Seattle’s Museum of Flight welcomed the newest addition to its collection on Saturday November 10th: NASA’s Full Fuselage Space Shuttle Trainer.
Photos: Inside the Space Shuttle Full Fuselage Trainer
Dignitaries including Washington Governor Christine Gregoire and former NASA shuttle astronauts Nick Patrick and Wendy Lawrence mixed with a crowd of hundreds in the Boeing Field-based facility’s new Charles Simonyi Space Gallery to officially open the trainer to the public. Those in attendance were among the first to tour the exhibit, known as the FFT for short.
Unlike the four real shuttles, whose interiors are not open to the public, visitors to the museum are able to climb aboard and share the same space that every NASA shuttle astronaut to ever go into space has trained in. The full scale mockup allows for an up close and personal experience with each of the three main components: the flight deck, the mid deck and the payload bay.
The payload bay is easily the most accessible. At sixty-one feet long and nineteen feet wide it is the most spacious feature by far. In order to increase accessibility an ADA accessible guide path was installed in the center of the bay extending from a foyer at the aft end to the fully configured airlock at the forward end.

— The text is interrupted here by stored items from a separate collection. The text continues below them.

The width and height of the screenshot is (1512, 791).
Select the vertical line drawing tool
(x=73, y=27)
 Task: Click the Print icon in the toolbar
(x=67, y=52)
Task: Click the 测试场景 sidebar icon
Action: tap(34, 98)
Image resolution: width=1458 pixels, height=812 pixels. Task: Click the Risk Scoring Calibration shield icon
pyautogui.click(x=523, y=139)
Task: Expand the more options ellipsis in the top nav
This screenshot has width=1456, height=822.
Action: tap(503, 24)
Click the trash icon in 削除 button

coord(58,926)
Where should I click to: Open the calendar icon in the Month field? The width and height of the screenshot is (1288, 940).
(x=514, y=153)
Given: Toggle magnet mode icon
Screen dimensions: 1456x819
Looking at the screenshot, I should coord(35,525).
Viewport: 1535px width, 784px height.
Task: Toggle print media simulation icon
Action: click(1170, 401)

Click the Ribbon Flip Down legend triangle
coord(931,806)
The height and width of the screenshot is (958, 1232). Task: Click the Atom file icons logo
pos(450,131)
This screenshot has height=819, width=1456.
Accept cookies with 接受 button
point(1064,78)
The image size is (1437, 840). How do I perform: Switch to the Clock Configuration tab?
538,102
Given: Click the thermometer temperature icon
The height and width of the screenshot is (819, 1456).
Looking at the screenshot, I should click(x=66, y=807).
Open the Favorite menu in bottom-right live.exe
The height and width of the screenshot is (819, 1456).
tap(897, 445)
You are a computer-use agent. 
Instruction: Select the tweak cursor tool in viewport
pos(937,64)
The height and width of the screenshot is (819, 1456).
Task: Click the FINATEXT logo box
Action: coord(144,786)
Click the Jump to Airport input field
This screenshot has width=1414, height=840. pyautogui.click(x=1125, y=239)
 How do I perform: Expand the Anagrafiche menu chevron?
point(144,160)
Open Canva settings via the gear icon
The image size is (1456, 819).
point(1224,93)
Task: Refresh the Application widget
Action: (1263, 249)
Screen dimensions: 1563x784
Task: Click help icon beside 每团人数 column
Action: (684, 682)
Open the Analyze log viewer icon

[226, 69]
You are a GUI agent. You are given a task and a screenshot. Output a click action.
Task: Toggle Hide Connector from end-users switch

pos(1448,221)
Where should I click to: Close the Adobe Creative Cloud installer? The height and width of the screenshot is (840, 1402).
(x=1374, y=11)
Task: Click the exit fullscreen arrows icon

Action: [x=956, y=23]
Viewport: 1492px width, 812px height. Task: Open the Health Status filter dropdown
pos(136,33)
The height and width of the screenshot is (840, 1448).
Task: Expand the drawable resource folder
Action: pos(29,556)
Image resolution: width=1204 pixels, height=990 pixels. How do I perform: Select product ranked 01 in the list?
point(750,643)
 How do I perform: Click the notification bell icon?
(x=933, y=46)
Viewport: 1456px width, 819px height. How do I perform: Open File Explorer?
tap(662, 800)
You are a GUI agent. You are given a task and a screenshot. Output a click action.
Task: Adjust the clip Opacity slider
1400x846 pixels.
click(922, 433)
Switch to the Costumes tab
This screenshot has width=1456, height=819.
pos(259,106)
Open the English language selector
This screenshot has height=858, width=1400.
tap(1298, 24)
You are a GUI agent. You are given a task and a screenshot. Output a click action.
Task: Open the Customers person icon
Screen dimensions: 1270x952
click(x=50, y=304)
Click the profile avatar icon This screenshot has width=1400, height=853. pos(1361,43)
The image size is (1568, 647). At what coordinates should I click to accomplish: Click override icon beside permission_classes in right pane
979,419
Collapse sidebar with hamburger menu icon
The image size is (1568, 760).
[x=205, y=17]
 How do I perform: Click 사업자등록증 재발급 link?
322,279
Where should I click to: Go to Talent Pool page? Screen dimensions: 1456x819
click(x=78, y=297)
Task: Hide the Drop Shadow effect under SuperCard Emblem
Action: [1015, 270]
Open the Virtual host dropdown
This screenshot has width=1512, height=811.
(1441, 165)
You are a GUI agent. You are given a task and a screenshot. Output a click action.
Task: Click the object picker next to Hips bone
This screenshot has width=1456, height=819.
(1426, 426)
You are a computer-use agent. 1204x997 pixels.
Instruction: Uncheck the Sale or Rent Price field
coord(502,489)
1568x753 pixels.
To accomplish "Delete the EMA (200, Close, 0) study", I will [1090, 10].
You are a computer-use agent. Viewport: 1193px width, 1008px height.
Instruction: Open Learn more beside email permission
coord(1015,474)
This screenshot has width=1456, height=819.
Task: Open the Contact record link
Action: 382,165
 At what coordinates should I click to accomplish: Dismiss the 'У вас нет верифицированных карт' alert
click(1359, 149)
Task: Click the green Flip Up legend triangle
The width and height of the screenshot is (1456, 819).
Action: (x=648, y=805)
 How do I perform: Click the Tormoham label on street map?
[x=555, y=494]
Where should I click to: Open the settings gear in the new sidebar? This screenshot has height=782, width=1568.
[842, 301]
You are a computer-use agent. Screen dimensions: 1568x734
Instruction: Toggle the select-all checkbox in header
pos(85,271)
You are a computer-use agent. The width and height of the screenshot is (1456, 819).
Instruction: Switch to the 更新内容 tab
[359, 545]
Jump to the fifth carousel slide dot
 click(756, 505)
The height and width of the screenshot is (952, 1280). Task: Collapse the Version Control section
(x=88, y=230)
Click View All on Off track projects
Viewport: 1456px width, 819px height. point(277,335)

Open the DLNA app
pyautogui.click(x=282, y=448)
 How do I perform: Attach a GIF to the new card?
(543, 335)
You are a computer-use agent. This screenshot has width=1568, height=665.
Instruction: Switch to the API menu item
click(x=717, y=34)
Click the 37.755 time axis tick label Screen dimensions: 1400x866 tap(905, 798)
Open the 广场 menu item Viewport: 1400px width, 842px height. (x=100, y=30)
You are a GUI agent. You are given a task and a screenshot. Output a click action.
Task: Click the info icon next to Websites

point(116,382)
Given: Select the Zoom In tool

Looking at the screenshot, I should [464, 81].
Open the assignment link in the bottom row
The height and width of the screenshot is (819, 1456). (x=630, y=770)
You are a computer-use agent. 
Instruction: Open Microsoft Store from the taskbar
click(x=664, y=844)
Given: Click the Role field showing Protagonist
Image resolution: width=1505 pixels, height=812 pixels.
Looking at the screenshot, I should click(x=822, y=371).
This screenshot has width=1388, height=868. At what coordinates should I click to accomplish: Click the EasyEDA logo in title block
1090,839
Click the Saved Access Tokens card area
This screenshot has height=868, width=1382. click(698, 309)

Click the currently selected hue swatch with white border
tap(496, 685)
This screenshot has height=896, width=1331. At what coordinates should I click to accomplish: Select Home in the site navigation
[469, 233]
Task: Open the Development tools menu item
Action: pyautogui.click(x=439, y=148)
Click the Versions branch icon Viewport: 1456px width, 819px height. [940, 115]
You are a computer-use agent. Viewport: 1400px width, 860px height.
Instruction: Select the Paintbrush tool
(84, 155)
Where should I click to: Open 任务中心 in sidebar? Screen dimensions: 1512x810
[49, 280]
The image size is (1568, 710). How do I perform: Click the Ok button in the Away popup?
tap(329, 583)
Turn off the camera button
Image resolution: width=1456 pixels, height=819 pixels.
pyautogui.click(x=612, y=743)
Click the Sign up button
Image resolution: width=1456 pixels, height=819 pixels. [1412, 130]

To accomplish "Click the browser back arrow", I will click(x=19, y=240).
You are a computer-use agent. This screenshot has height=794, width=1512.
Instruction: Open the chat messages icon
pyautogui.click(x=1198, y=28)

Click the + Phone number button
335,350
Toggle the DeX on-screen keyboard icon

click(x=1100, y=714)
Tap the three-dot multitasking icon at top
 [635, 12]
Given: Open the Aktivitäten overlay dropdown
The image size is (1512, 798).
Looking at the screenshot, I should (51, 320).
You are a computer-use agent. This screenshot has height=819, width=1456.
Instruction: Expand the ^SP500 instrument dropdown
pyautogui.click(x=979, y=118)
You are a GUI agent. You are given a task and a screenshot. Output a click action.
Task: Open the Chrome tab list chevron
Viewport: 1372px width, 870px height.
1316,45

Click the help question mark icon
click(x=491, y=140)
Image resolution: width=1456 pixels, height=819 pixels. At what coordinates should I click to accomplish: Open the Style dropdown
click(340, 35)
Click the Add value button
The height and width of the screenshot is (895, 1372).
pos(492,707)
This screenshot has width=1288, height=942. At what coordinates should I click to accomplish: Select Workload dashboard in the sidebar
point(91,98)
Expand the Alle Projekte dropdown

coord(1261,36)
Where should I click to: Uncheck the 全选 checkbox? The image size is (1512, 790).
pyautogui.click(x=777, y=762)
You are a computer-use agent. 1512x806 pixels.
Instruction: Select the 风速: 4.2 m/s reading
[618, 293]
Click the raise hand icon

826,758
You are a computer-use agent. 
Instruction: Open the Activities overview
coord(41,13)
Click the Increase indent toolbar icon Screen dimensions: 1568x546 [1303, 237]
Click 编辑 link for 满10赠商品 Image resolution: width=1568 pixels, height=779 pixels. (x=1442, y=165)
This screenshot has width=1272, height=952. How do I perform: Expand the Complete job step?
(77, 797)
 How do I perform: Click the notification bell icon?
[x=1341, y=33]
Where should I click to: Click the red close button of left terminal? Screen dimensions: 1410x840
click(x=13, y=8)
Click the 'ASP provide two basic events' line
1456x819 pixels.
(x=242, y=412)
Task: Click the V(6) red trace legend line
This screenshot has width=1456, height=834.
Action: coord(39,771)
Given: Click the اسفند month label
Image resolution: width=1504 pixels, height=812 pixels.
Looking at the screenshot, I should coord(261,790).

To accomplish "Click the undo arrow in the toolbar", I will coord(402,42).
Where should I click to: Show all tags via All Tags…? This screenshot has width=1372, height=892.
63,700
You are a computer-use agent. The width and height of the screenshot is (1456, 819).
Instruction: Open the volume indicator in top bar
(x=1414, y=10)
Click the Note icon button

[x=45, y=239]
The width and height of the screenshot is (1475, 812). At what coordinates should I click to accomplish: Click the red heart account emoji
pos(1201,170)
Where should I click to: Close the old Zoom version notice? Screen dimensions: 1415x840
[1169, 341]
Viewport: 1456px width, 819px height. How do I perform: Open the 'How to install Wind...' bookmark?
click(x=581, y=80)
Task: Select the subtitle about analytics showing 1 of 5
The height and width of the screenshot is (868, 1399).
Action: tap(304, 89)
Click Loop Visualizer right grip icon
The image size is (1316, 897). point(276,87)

Informational panels line the walls and replicas of satellites that would’ve at one point graced the bay hang in suspension above.
While hundreds took the opportunity to tour the payload bay on opening day, only a lucky handful were able to tour the crew compartment. The cramped, roughly 160-sq ft space is available by guided tour only and limited to small group of three or four at a time. Each tour lasts roughly 20 minutes and, unfortunately, will cost a little extra for the privilege on top of admission. Our vote? Worth it.